PROBLEM DESCRIPTION: Starting at the line that contains "This screenshot has" and running through the end of the records, copy the lines again with "presenting" switched to "sharing" and nothing else altered. Leave the pictures out of your answer.

RECORDS PROVIDED:
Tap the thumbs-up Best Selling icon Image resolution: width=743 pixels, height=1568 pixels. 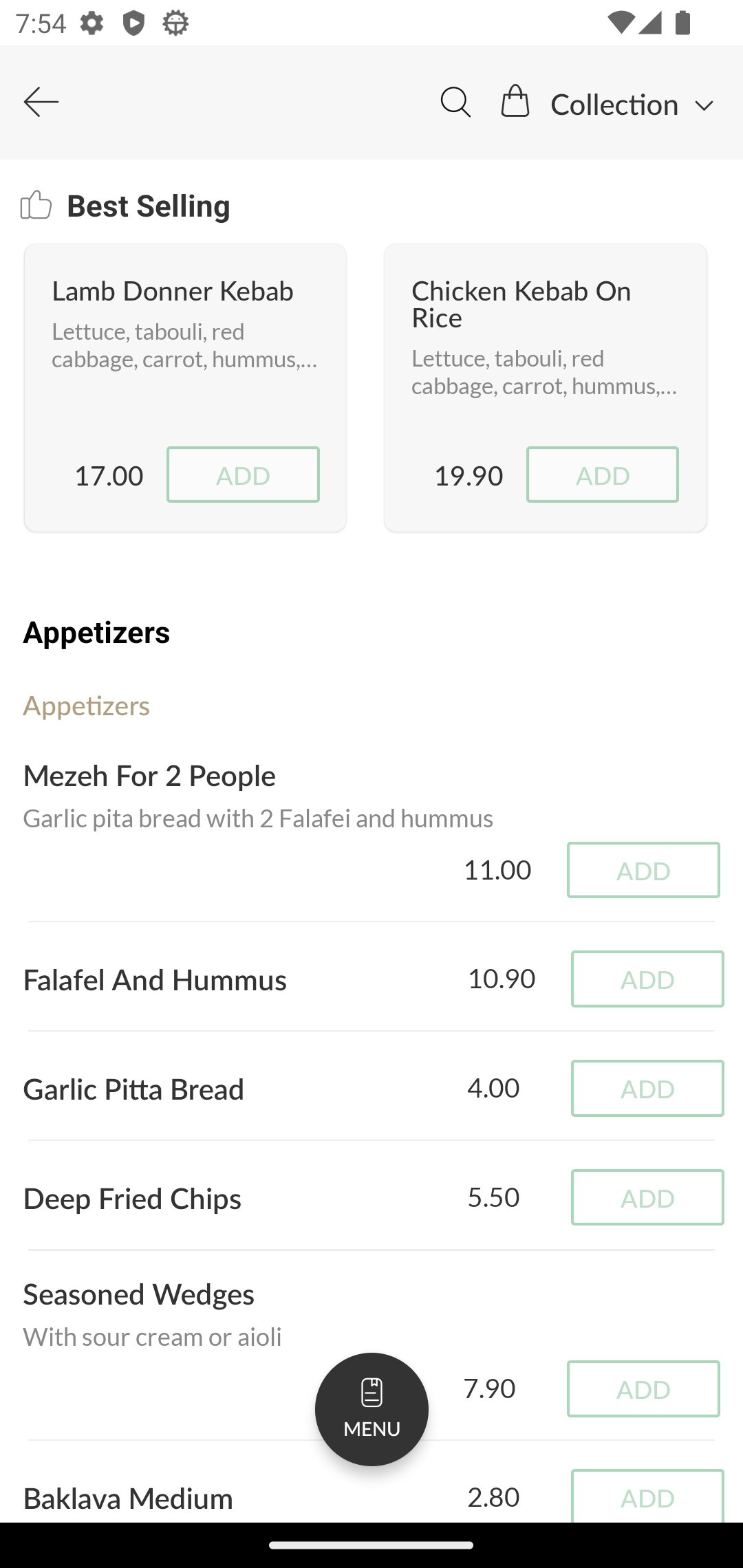[36, 205]
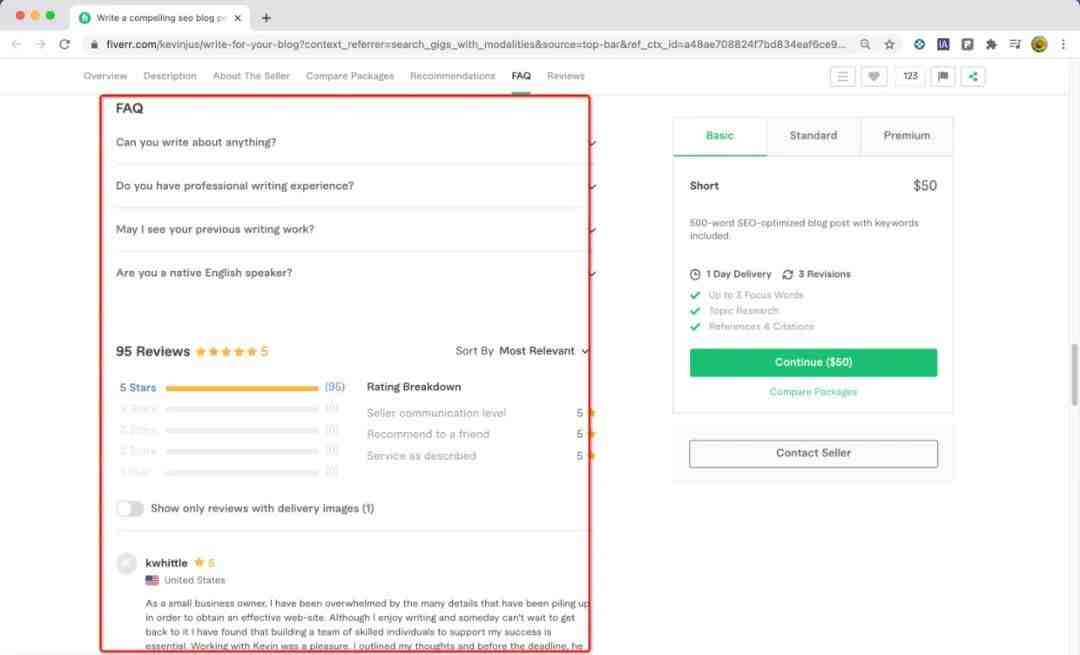The image size is (1080, 655).
Task: Toggle show only reviews with delivery images
Action: point(130,508)
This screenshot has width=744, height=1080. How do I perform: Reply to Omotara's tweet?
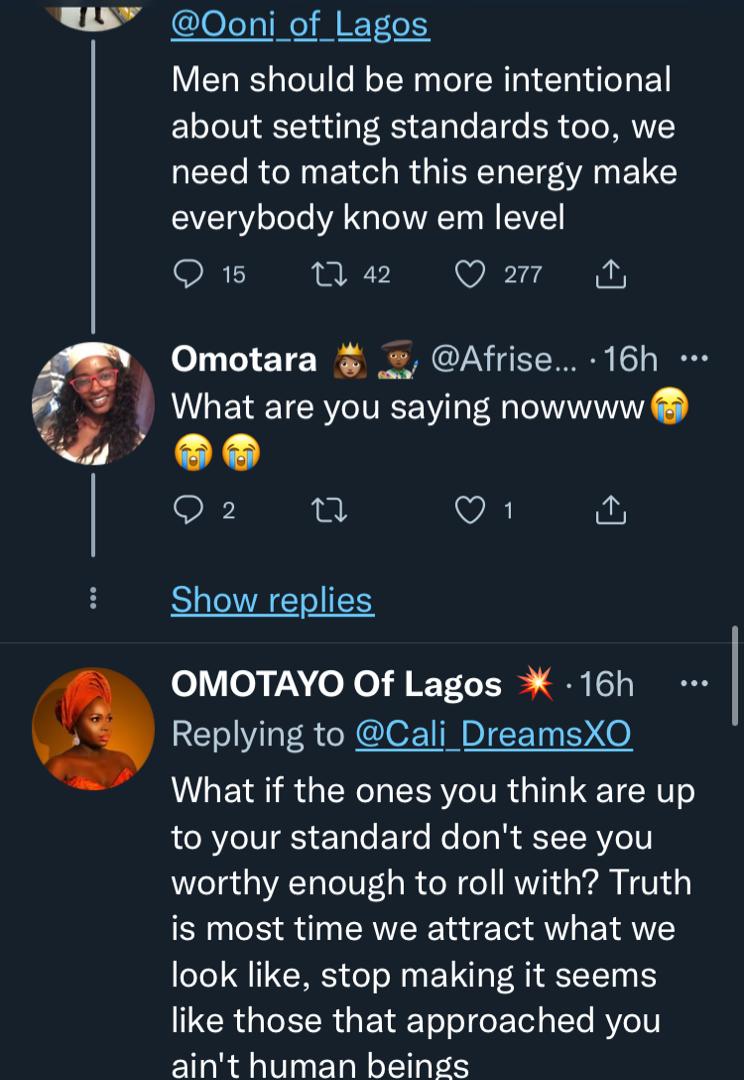[x=188, y=511]
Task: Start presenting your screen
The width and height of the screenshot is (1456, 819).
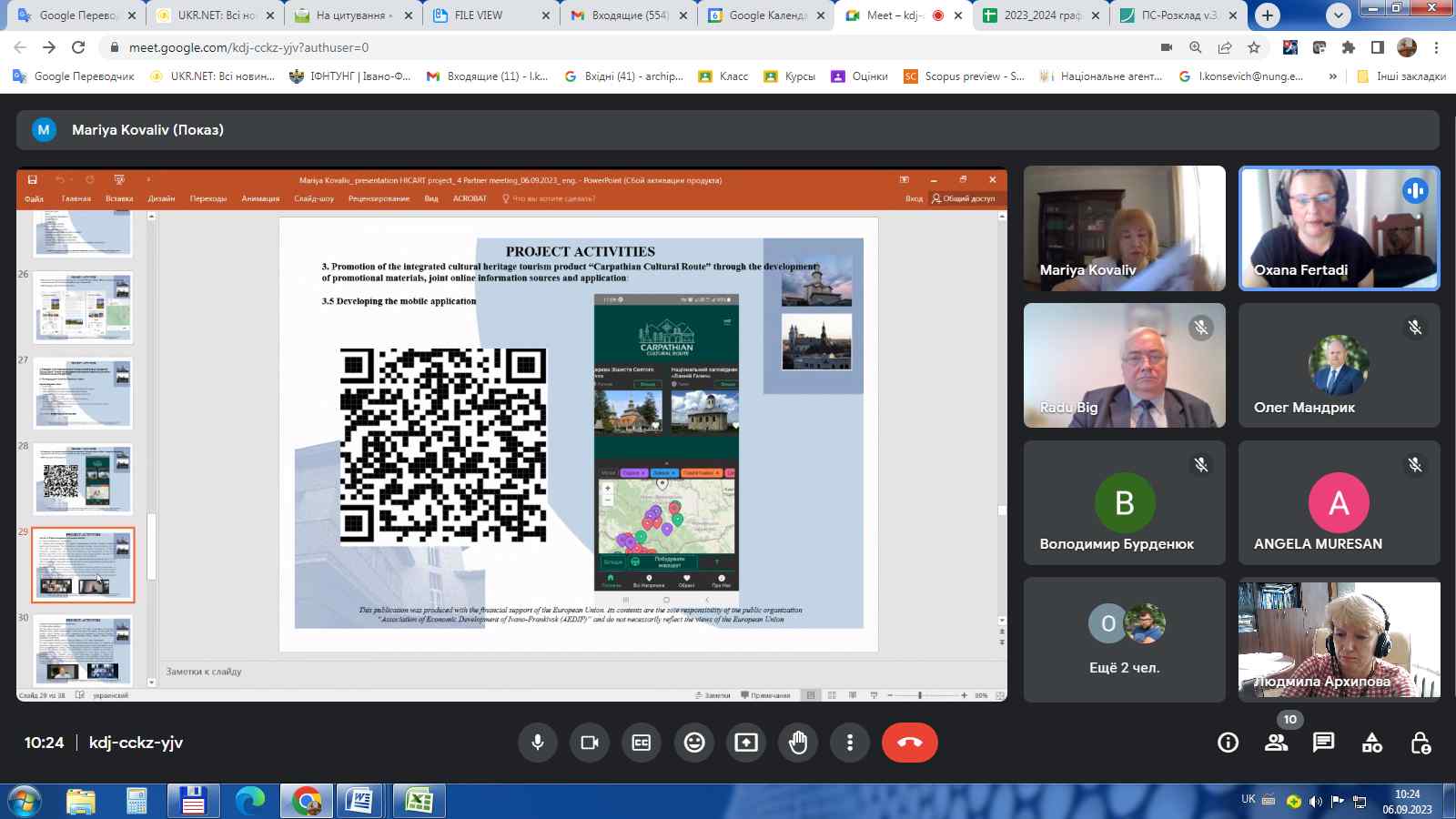Action: click(x=746, y=743)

EXERCISE RESPONSE:
This screenshot has width=744, height=1080. How do I perform: Reply to Omotara's tweet?
[x=188, y=511]
Task: Start sharing your screen
The width and height of the screenshot is (1456, 819).
Action: click(x=746, y=743)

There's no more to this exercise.